Danny Striggow

No. 92 – Jacksonville Jaguars
- Position: Defensive end
- Roster status: Active

Personal information
- Born: July 24, 2002 (age 24) Long Lake, Minnesota, U.S.
- Listed height: 6 ft 5 in (1.96 m)
- Listed weight: 255 lb (116 kg)

Career information
- High school: Orono (Long Lake, Minnesota)
- College: Minnesota (2020–2024)
- NFL draft: 2025: undrafted

Career history
- Jacksonville Jaguars (2025–present);

Career NFL statistics as of Week 18, 2025
- Total tackles: 16
- Sacks: 0.5
- Fumble recoveries: 1
- Stats at Pro Football Reference

= Danny Striggow =

American football player (born 2002)

Danny Striggow (born July 24, 2002) is an American professional football defensive end for the Jacksonville Jaguars of the National Football League (NFL). He played college football for the Minnesota Golden Gophers.

==Early life==
Striggow attended Orono High School in Long Lake, Minnesota, where he won a state title in wrestling in addition to playing football. He decided to pursue football instead of wrestling, committing to play college football for the Minnesota Golden Gophers.

==College career==
As a freshman in 2020, Striggow appeared in three games and took a redshirt. In 2021, he recorded one tackle in 12 games. In week 4 of the 2022 season, Striggow recorded his first career interception in a win over Michigan State.
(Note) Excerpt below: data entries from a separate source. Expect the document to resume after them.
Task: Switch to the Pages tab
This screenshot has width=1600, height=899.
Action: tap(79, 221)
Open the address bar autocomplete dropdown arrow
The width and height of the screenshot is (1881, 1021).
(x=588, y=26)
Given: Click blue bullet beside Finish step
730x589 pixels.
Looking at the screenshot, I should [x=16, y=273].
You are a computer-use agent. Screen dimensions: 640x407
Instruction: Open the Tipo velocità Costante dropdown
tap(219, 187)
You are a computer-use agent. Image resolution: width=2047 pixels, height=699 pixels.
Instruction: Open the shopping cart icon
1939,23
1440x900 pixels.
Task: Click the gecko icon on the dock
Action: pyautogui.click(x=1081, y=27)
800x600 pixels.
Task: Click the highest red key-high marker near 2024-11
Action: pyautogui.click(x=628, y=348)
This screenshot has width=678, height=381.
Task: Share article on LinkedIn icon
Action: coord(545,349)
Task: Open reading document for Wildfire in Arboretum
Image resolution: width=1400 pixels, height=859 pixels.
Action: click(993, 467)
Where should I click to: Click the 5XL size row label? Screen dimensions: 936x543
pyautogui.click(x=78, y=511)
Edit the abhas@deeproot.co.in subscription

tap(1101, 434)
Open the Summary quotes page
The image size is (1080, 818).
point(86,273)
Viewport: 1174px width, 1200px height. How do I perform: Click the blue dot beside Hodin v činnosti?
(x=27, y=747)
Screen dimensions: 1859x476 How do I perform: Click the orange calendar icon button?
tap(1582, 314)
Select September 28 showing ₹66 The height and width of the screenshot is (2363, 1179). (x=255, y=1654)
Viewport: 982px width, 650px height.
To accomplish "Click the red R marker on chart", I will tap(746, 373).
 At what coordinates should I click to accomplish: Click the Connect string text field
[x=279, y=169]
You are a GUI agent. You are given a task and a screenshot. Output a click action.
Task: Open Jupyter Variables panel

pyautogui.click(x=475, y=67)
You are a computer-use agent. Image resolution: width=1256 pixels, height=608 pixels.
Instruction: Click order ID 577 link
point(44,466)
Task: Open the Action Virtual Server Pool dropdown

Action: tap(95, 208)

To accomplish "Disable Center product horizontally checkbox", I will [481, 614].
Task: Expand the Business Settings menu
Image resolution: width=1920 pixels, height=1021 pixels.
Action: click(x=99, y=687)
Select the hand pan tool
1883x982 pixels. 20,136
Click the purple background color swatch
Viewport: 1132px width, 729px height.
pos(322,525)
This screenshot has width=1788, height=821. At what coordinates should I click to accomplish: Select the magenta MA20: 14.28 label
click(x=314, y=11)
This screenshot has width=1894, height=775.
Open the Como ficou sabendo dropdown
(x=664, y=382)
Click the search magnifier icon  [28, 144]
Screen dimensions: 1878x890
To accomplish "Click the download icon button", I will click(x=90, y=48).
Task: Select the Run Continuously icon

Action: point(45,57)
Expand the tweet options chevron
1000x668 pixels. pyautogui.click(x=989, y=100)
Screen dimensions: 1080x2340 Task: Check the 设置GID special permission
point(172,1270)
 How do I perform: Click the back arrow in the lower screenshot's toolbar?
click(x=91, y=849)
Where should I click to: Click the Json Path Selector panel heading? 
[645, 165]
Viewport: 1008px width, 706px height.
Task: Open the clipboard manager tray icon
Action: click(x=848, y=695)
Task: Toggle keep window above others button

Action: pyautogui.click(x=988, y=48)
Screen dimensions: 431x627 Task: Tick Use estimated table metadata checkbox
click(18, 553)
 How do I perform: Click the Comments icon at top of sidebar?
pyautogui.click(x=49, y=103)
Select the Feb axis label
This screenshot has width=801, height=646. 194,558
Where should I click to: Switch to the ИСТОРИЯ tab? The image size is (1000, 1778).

He finished the 2022 season with 20 tackles with four and a half being for a loss, three and a half sacks, two pass deflections, and an interception. In 2023, Striggow totaled 51 tackles with seven being for a loss, six sacks, and a forced fumble for Minnesota. In his final season with the Gophers in 2024, he notched 52 tackles with five and a half being for a loss, five sacks, a forced fumble, and a fumble recovery. Striggow was named to the All-Big Ten Conference team as an honorable mention for the third straight year. After the season, he declared for the 2025 NFL draft and participated in multiple bowls, competing in the Hula Bowl and the Reese's Senior Bowl. Striggow was especially notable during the Hula Bowl where he met with multiple NFL teams.

==Professional career==

On April 27, 2025, Striggow signed with the Jacksonville Jaguars as an undrafted free agent.

Pre-draft measurables
| Height | Weight | Arm length | Hand span | Wingspan | 40-yard dash | 10-yard split | 20-yard split | 20-yard shuttle | Three-cone drill | Vertical jump | Broad jump | Bench press |
| 6 ft 4 in (1.93 m) | 253 lb (115 kg) | 32+1⁄4 in (0.82 m) | 9+3⁄4 in (0.25 m) | 6 ft 8+1⁄2 in (2.04 m) | 4.84 s | 1.70 s | 2.76 s | 4.33 s | 7.07 s | 33.0 in (0.84 m) | 9 ft 8 in (2.95 m) | 21 reps |
All values from Pro Day

==Personal life==
Striggow's two older brothers, Bobby and Jackson, both wrestled at the University of Michigan.
He also has an older sister, Hannah, who played volleyball at the University of Wisconsin–River Falls.